Page 1 of 1
Select First Record only
Posted: Mon Feb 27, 2006 12:26 pm
by srinagesh
Hi !
My Source File is as follows
Code: Select all
Site ReplenishmentDate ReplenishmentQty
--------------------------------------------------------
A 12-march-06 1200
B 15-march-06 1500
A 17-march-06 2200
C 18-march-06 1600
C 19-march-06 1700
I need to take first records only (based on Site)
ie; My output should be
Code: Select all
Site ReplenishmentDate ReplenishmentQty
--------------------------------------------------------
A 12-march-06 1200
B 15-march-06 1500
C 18-march-06 1600
If I use a hash file, with key as Site.. I am getting the Last record (as shown below)
Code: Select all
Site ReplenishmentDate ReplenishmentQty
--------------------------------------------------------
B 15-march-06 1500
A 17-march-06 2200
C 19-march-06 1700
Please suggest me a way of acheiving this.
PS: Storing the data into a temporary database table with PrimaryKey as site and logic as "truncate and insert" is not an option. The requirement is such that we can use database at this stage.
Regards
Nagesh
Posted: Mon Feb 27, 2006 12:40 pm
by kumar_s
Hi,
There are several way of acheiving this.

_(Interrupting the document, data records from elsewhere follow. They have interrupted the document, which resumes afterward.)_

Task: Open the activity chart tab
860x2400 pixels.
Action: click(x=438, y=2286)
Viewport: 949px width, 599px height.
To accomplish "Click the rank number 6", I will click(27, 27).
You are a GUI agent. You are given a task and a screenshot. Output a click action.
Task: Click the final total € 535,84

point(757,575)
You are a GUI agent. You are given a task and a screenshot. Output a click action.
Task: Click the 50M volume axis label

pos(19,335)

Pls do search the forum.
You are grouping based on the Site and getting the max of rest of the columns.
One of the way would be to add another column to flag out the change in group.
Set 2 stage variable in transformer like
Change = If Previous_col = Input_link.Site Then 0 Else 1
Previous_col = Input_link.Site
Assign Change to a column say Flag.
Pass the sorted data to the transformer and select only the records for which Flag =1.

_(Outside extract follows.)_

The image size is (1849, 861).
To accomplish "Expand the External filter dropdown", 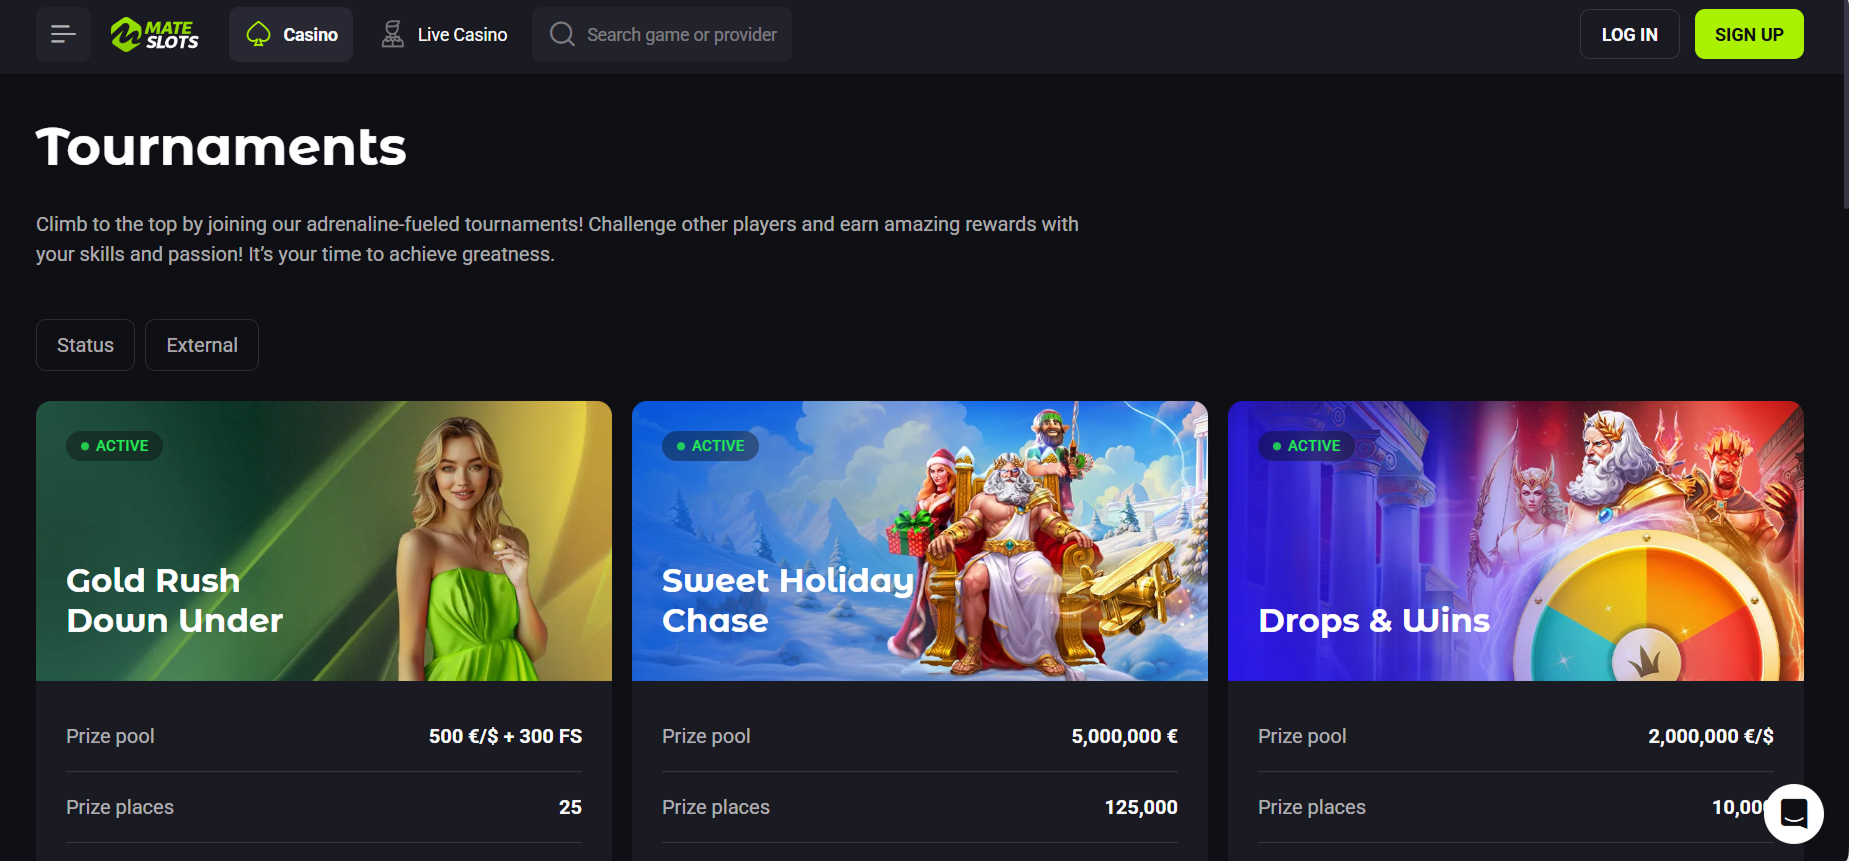I will pyautogui.click(x=202, y=345).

Posted: Mon Feb 27, 2006 12:43 pm
by kcbland
Change your date to ISO format YYYY-MM-DD, pass thru a Sort stage and sort descending on site, date, then write to hash file. Last row into hash file with just site as key will be the oldest date for that site.
Posted: Mon Feb 27, 2006 5:48 pm
by rasi
If you are reading from database then do the order by in database SQL and then use a stage variable to hold the last record and compare with the current record. If it is same then do not send to output.
Posted: Mon Feb 27, 2006 6:39 pm
by vmcburney
Re: Select First Record only
Posted: Mon Feb 27, 2006 7:13 pm
by chowdary
Nagesh
First Sort the data on that particular column using sort stage and then in the transformer you can also use Transform function RowProcCompareWithPreviousValue to ignore duplicate values.
The routine will check the supplied value with the previous value.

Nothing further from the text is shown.